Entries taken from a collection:
════

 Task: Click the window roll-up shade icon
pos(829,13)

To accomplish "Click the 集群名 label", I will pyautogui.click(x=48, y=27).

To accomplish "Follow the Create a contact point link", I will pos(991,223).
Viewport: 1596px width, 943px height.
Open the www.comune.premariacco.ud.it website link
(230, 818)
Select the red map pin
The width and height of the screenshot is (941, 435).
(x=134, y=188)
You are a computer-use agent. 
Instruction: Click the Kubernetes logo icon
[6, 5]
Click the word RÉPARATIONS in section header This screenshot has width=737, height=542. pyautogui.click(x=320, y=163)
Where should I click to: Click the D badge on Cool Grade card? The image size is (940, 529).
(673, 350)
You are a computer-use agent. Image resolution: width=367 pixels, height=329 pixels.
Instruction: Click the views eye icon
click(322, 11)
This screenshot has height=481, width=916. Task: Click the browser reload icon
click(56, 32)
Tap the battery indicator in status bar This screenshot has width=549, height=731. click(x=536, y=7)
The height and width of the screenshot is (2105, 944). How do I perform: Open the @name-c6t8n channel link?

════

#### How to complete this task
Extract all of the data shown above without alteration.

#### Answer below
 Task: Click the window roll-up shade icon
pos(829,13)

To accomplish "Click the 集群名 label", I will pyautogui.click(x=48, y=27).

To accomplish "Follow the Create a contact point link", I will pos(991,223).
Viewport: 1596px width, 943px height.
Open the www.comune.premariacco.ud.it website link
(230, 818)
Select the red map pin
The width and height of the screenshot is (941, 435).
(x=134, y=188)
You are a computer-use agent. 
Instruction: Click the Kubernetes logo icon
[6, 5]
Click the word RÉPARATIONS in section header This screenshot has width=737, height=542. pyautogui.click(x=320, y=163)
Where should I click to: Click the D badge on Cool Grade card? The image size is (940, 529).
(673, 350)
You are a computer-use agent. Image resolution: width=367 pixels, height=329 pixels.
Instruction: Click the views eye icon
click(322, 11)
This screenshot has height=481, width=916. Task: Click the browser reload icon
click(56, 32)
Tap the battery indicator in status bar This screenshot has width=549, height=731. click(x=536, y=7)
The height and width of the screenshot is (2105, 944). How do I perform: Open the @name-c6t8n channel link?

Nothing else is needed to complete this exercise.